Return every line from the one with "1270x952 pixels. How" through the one with "Task: Open the @thesarahshow mention link", inclusive, exactly as it appears below.

......

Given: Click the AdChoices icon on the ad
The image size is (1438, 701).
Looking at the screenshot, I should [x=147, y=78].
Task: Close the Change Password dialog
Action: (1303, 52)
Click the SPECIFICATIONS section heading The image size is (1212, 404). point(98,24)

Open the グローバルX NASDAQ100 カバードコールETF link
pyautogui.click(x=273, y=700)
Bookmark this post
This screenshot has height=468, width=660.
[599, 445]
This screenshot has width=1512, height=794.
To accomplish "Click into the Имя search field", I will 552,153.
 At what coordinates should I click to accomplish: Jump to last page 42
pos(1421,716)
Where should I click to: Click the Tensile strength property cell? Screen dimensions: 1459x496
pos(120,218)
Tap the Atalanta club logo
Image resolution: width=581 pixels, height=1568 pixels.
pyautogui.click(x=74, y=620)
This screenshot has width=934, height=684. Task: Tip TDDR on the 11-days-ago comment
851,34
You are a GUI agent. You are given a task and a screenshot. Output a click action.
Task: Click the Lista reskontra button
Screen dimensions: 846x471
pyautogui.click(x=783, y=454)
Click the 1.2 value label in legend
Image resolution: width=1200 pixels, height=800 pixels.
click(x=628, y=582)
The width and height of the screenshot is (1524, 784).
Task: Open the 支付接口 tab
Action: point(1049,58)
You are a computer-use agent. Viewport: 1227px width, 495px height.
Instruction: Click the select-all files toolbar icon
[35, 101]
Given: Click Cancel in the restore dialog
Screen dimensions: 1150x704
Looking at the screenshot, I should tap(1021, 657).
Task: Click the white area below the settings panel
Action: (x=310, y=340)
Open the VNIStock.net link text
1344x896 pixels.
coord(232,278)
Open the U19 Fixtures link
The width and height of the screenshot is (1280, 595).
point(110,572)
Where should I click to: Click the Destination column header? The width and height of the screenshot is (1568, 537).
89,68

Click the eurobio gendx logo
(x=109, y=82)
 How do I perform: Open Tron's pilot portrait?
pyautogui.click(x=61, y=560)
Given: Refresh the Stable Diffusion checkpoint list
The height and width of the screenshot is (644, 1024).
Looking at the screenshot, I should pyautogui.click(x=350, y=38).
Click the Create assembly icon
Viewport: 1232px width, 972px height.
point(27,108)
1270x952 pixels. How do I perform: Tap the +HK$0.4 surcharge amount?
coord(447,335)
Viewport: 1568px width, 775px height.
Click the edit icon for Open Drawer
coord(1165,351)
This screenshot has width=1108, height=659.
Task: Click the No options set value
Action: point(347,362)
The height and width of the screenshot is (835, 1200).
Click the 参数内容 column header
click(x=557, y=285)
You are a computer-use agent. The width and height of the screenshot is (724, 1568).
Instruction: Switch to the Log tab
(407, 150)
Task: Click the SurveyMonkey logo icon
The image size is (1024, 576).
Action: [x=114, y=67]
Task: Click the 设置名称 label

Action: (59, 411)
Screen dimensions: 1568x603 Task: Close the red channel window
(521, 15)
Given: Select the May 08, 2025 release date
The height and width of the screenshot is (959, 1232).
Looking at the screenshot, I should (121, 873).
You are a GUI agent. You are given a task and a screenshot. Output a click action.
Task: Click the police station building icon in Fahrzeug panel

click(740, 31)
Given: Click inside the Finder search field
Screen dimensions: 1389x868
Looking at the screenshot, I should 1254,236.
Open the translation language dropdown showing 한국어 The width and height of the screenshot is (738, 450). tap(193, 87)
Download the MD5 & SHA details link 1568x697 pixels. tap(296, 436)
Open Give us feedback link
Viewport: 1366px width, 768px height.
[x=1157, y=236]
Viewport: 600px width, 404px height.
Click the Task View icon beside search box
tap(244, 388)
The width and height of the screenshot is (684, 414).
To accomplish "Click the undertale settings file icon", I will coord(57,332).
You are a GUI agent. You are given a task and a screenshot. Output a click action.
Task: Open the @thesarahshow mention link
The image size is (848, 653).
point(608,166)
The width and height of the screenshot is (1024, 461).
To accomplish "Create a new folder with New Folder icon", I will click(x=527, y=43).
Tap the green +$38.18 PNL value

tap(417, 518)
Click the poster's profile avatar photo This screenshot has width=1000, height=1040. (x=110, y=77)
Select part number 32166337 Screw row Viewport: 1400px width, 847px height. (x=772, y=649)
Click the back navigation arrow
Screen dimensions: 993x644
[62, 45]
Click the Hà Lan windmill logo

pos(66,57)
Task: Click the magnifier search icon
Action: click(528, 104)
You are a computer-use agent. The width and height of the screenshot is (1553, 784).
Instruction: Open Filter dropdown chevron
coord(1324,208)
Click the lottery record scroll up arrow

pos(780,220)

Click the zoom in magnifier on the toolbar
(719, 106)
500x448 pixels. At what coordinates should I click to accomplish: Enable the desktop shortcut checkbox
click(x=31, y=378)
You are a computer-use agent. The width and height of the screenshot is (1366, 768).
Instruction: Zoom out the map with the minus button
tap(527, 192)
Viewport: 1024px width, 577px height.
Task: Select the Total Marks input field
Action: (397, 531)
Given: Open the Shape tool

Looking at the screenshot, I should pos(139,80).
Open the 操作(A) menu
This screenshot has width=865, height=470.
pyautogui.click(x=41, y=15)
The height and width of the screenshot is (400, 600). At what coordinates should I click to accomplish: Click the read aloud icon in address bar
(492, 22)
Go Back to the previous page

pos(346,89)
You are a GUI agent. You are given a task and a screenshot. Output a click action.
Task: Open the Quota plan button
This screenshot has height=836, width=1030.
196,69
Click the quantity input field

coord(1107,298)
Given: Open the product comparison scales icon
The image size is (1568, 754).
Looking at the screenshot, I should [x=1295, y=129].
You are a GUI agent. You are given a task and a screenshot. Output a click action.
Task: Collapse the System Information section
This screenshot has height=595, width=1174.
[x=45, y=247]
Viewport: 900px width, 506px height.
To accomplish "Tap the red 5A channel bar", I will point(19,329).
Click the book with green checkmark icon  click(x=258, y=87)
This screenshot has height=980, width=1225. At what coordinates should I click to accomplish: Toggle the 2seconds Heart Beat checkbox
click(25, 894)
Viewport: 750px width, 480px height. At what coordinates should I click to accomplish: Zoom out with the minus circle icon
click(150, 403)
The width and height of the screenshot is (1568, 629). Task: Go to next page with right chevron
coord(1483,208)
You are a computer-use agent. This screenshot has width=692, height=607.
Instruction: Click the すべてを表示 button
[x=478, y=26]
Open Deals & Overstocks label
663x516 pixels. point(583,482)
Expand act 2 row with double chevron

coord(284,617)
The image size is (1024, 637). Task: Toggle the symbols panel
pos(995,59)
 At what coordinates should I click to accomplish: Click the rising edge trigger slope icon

......

Answer to the problem:
1270x952 pixels. How do I perform: Tap the +HK$0.4 surcharge amount?
coord(447,335)
Viewport: 1568px width, 775px height.
Click the edit icon for Open Drawer
coord(1165,351)
This screenshot has width=1108, height=659.
Task: Click the No options set value
Action: point(347,362)
The height and width of the screenshot is (835, 1200).
Click the 参数内容 column header
click(x=557, y=285)
You are a computer-use agent. The width and height of the screenshot is (724, 1568).
Instruction: Switch to the Log tab
(407, 150)
Task: Click the SurveyMonkey logo icon
The image size is (1024, 576).
Action: [x=114, y=67]
Task: Click the 设置名称 label

Action: (59, 411)
Screen dimensions: 1568x603 Task: Close the red channel window
(521, 15)
Given: Select the May 08, 2025 release date
The height and width of the screenshot is (959, 1232).
Looking at the screenshot, I should (121, 873).
You are a GUI agent. You are given a task and a screenshot. Output a click action.
Task: Click the police station building icon in Fahrzeug panel

click(740, 31)
Given: Click inside the Finder search field
Screen dimensions: 1389x868
Looking at the screenshot, I should 1254,236.
Open the translation language dropdown showing 한국어 The width and height of the screenshot is (738, 450). tap(193, 87)
Download the MD5 & SHA details link 1568x697 pixels. tap(296, 436)
Open Give us feedback link
Viewport: 1366px width, 768px height.
[x=1157, y=236]
Viewport: 600px width, 404px height.
Click the Task View icon beside search box
tap(244, 388)
The width and height of the screenshot is (684, 414).
To accomplish "Click the undertale settings file icon", I will coord(57,332).
You are a GUI agent. You are given a task and a screenshot. Output a click action.
Task: Open the @thesarahshow mention link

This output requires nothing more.